Well, the graphics primitives are coming along. The big one is line segment.
I have defined a line segment as a circle “
segment” cut by another circle “
cutter” at right angles. I have two primitives – one to get an “elliptical” segment, one to get a “hyperbolic” segment. Both should work when the two points are inside the unit circle.
These depend on three methods – get a circle in elliptical space, get a circle in hyperbolic space, get a circle that cuts another at right angles.
The first two rely on finding a circle through three points. For the elliptical ones, the points are A, B, and -conj(1/a) and -conj(1/b). If A is on the boundary of the unit circle, I use the image of B as the third point. If both are on the boundary, then you can’t actually construct a unique elliptical circle, so I ignore that case.
The hyperbolic case uses conj(1/a) or conj(1/b) as the third point.
Computation of the cutting circle is as per the previous discussion. Project a,b,and the centre of the circle to 0,1,inf. transform the circle (-5,0) radius .5 by the inverse.
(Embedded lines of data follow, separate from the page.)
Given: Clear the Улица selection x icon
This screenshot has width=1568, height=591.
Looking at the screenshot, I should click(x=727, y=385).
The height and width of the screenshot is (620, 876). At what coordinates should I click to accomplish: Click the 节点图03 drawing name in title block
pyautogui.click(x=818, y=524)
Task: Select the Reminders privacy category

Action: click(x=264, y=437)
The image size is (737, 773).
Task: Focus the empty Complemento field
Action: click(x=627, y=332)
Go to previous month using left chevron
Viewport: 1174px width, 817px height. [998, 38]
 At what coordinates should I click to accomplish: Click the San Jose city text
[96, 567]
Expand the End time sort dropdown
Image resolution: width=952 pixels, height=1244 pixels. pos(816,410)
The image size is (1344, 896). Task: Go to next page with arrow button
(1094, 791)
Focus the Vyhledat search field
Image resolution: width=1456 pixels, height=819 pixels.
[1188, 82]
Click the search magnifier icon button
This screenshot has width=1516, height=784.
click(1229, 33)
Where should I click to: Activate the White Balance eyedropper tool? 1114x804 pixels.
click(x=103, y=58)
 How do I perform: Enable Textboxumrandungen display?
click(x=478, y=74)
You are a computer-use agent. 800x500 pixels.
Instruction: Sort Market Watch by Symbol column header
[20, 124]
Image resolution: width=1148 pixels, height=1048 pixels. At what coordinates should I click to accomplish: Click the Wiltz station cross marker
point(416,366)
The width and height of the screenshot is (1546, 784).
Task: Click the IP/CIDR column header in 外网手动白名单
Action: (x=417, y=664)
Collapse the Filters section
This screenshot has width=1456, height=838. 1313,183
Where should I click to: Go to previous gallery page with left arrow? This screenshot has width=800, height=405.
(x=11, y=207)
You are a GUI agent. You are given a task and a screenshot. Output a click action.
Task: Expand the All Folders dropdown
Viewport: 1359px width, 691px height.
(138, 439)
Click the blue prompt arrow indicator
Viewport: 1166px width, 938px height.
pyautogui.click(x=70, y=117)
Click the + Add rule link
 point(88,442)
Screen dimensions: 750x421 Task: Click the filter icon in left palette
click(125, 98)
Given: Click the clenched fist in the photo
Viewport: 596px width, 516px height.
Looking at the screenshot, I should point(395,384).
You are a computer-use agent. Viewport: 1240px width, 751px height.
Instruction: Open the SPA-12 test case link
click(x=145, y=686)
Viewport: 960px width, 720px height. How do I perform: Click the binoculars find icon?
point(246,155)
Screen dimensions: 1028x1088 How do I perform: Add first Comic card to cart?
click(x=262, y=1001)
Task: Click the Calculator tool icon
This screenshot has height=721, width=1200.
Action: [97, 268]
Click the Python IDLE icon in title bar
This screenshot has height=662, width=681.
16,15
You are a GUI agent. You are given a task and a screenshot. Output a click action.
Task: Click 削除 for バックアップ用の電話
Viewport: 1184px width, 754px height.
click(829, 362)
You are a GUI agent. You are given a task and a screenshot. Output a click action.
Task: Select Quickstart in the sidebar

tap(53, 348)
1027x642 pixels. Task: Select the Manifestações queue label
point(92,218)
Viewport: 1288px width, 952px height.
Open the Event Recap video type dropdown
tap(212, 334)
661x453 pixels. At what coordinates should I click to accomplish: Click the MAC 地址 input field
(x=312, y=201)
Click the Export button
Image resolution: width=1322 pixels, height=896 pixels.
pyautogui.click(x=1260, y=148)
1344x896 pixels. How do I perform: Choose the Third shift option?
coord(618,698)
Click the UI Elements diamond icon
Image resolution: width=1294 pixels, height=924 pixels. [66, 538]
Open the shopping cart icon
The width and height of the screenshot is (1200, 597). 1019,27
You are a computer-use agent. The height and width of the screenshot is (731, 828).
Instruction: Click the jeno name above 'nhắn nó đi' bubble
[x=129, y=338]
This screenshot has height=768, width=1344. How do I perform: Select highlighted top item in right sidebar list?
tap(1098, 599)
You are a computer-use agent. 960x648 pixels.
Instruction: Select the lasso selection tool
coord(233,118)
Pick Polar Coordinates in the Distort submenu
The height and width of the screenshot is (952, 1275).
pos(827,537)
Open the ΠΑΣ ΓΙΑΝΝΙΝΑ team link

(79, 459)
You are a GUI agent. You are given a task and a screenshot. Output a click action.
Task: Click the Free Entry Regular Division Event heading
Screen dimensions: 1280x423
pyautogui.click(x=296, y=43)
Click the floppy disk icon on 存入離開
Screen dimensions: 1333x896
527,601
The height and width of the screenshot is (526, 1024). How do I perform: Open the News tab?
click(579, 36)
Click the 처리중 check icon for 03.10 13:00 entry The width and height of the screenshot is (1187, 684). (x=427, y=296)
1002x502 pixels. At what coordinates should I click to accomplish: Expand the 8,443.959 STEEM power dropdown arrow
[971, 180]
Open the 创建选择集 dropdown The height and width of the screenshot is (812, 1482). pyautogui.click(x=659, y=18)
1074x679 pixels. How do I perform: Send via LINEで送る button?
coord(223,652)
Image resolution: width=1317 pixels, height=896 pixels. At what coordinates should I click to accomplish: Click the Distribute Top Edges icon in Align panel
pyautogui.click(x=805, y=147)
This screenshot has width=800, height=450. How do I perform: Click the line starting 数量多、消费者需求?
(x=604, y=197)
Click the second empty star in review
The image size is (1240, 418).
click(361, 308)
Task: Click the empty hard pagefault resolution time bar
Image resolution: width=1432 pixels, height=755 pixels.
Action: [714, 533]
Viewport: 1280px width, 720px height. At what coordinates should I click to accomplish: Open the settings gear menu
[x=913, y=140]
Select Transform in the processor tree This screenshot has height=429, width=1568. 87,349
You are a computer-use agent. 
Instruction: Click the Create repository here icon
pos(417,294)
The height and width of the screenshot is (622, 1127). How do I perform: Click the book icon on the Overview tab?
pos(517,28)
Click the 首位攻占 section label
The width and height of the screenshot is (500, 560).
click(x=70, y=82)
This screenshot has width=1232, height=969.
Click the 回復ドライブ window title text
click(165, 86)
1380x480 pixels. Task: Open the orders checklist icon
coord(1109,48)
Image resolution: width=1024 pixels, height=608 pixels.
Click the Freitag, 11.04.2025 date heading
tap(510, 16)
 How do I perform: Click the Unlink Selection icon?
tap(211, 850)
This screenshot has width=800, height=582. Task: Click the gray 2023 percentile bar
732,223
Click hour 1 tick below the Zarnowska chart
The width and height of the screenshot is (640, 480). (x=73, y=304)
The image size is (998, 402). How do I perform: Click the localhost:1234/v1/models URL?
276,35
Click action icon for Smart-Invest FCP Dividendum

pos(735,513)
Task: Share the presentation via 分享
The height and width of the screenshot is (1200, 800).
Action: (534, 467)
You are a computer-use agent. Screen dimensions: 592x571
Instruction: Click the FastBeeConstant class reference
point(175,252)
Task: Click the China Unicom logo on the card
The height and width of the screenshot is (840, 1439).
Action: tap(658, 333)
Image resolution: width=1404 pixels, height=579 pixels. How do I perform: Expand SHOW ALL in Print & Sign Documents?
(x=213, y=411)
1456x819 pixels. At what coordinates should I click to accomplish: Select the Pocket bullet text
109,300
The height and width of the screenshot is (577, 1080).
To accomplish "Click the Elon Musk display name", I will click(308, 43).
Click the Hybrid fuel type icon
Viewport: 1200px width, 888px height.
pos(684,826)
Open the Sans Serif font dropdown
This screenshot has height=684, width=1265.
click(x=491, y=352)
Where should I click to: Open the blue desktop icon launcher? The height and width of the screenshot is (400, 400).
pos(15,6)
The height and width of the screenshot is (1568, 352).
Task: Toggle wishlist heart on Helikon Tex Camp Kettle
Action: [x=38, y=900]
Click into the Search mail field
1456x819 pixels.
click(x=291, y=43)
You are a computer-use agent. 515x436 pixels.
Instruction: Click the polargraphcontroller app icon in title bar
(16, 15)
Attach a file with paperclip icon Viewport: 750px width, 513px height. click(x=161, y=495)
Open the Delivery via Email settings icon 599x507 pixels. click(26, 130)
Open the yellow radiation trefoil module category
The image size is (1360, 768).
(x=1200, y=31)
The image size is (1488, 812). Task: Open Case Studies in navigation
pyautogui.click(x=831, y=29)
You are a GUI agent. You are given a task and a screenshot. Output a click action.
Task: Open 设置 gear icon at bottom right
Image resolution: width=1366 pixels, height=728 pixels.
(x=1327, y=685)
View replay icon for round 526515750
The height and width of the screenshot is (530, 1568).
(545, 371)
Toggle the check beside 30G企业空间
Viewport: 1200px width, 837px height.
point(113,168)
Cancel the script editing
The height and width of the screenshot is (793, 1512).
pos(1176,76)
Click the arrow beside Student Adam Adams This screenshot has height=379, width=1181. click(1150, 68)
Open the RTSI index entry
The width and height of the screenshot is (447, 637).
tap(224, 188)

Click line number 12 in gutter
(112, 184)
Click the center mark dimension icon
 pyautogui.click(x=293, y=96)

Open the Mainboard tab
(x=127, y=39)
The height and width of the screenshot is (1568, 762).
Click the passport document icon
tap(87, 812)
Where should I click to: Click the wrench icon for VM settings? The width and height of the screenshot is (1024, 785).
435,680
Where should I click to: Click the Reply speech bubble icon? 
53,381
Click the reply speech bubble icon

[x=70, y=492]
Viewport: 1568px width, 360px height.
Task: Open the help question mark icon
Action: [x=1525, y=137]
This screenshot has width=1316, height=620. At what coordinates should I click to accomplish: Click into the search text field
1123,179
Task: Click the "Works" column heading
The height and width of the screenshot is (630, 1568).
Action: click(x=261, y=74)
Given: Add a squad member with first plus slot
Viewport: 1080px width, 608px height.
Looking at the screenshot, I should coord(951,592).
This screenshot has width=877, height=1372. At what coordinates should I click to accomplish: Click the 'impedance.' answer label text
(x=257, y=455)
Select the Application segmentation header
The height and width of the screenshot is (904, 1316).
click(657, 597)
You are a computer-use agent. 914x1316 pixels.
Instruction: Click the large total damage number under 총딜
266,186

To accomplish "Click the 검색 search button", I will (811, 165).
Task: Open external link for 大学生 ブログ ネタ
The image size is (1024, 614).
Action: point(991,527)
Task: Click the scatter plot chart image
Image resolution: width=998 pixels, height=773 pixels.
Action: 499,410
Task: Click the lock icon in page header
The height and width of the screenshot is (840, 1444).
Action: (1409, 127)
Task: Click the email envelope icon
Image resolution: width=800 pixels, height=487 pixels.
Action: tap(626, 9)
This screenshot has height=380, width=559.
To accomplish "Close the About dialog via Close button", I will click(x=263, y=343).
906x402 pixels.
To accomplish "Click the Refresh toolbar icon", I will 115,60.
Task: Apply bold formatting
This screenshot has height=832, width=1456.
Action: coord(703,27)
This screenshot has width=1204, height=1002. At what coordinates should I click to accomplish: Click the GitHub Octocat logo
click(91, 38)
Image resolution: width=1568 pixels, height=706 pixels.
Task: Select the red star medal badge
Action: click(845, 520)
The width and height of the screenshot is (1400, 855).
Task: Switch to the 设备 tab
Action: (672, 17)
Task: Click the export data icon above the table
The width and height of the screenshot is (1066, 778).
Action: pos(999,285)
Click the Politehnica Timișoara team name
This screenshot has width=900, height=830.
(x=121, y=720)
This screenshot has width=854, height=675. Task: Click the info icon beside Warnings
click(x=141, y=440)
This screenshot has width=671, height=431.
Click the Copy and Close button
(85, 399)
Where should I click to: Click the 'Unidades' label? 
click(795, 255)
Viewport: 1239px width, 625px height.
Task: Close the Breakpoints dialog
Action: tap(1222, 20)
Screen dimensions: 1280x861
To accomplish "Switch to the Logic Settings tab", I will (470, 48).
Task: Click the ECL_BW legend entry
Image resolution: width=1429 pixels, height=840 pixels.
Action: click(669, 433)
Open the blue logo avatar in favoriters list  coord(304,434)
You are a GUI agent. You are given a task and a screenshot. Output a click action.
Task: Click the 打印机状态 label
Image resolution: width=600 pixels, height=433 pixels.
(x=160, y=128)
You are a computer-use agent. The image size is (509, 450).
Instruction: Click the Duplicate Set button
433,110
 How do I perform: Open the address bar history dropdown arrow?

transforming the segment is simply a matter of transforming the circles, which we already know how to do.
To draw the shape, there are several cases.
Circle cut by circle. We find points A and B where they cross. The question is – do we draw the clockwise arc, or the counterclockwise arc? to do this, we look at the handedness of the circles. I think it will depend purely on the handedness of
segment – just imagine the situation where the cutter flips: it makes no difference. This being the case, it also takes care of the circle being cut by a line.
Line cut by a circle. There are two cases, which depend on the sign of the cutter. If the cutter is positive, we draw the segment. If
cutter is negative, we draw two segments from A and B to the edge of the clipping rectangle in opposite directions.
Line cut by a line. Either A or B will be non-infnite. We need to draw a segment from there to the clipping rectangle.
Hmm. So only 4 cases, really. Cool bananas. Have to find out how to get the two intersection points. Hans has a cookbook solution.